* Exercise goal:
Answer these questions using the passage below on the ADE manifest file.
(a) Which two resources need their resource group and resource names included in the manifest.yml file?
(b) According to the passage, what does detaching the ADE from any backend database allow?
(c) Where can the complete YAML be found?

* Document passage:
++++++++++++++++++++
The manifest.yml file for the ADE will need to accept the inputs defined outside of the main template. This also would include the resource group and resource names for the Log Analytics Workspace and CosmosDB as mentioned and seen above these are required for importing the resources.

This structure also means that the ADE is detached from any backend datbase. This is a good design principle and now it allow us to deploy this application against any instance of the CosmosDB.

The complete YAML can be found on my public repository.
++++++++++++++++++++
* Available data:
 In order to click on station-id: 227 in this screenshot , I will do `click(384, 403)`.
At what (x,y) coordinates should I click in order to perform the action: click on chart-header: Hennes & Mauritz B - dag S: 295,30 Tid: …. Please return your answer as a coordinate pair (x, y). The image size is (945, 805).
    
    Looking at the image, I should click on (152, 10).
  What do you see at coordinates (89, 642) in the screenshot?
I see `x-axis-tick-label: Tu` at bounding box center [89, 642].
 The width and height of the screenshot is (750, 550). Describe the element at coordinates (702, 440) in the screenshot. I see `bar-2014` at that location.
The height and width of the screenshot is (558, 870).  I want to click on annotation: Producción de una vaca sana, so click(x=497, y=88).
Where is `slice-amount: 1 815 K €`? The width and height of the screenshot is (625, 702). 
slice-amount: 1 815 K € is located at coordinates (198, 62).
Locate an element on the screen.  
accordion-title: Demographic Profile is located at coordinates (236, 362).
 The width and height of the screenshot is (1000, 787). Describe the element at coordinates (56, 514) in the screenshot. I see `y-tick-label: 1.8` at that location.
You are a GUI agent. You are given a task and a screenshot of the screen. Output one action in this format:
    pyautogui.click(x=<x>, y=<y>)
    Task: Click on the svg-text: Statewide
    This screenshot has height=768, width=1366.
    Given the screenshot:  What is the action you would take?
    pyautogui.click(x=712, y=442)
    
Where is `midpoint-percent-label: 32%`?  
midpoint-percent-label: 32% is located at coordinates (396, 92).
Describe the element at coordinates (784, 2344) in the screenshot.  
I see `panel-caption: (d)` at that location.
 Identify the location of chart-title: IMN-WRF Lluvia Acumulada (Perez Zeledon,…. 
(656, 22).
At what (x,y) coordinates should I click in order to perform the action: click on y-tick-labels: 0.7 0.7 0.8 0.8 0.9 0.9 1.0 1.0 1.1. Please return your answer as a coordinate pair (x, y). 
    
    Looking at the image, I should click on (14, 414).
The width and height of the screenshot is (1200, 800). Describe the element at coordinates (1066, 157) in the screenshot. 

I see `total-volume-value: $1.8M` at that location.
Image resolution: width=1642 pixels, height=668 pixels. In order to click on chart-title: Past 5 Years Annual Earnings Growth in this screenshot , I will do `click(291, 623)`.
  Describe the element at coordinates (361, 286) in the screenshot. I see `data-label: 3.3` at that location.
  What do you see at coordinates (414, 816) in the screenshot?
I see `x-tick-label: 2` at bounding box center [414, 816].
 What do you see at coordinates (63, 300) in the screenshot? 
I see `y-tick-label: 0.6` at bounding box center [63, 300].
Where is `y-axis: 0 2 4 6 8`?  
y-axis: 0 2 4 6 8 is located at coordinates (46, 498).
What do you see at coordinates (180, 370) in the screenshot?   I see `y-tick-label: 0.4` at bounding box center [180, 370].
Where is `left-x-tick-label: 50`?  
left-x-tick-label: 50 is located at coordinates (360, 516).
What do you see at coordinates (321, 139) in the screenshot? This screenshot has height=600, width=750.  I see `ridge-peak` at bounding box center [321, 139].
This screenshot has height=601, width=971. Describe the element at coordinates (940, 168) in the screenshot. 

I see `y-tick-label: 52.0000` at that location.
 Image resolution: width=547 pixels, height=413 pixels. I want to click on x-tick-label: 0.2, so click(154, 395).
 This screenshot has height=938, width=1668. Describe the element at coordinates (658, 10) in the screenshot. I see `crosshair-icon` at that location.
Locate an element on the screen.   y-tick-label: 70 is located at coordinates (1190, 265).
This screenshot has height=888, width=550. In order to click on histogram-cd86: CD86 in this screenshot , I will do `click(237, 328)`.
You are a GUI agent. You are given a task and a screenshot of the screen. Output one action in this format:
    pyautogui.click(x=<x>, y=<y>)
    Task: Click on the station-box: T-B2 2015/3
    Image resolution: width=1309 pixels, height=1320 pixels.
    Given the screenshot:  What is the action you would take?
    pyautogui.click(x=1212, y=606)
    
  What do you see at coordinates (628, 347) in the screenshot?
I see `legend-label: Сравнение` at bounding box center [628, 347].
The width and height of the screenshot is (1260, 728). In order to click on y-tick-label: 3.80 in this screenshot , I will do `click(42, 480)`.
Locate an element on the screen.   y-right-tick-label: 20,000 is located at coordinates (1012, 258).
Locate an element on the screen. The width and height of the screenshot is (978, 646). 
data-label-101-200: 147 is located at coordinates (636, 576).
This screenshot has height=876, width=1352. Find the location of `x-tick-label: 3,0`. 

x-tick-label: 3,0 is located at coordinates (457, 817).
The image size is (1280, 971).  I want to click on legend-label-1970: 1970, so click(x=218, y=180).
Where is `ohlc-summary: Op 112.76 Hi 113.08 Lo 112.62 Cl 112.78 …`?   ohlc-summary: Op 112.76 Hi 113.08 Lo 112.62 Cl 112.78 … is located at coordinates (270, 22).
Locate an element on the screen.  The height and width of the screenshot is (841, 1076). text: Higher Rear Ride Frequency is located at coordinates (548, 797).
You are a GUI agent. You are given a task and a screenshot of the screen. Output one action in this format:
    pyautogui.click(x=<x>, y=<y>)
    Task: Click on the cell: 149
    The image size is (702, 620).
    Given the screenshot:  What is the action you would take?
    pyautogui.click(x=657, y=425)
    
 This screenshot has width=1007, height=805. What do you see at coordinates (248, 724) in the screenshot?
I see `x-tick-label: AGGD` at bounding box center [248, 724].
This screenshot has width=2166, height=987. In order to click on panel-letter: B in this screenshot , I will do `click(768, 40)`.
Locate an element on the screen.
++++++++++++++++++++
* Result of the exercise:
(a) The Log Analytics Workspace and CosmosDB.
(b) It allows the application to be deployed against any instance of the CosmosDB.
(c) On the writer's public repository.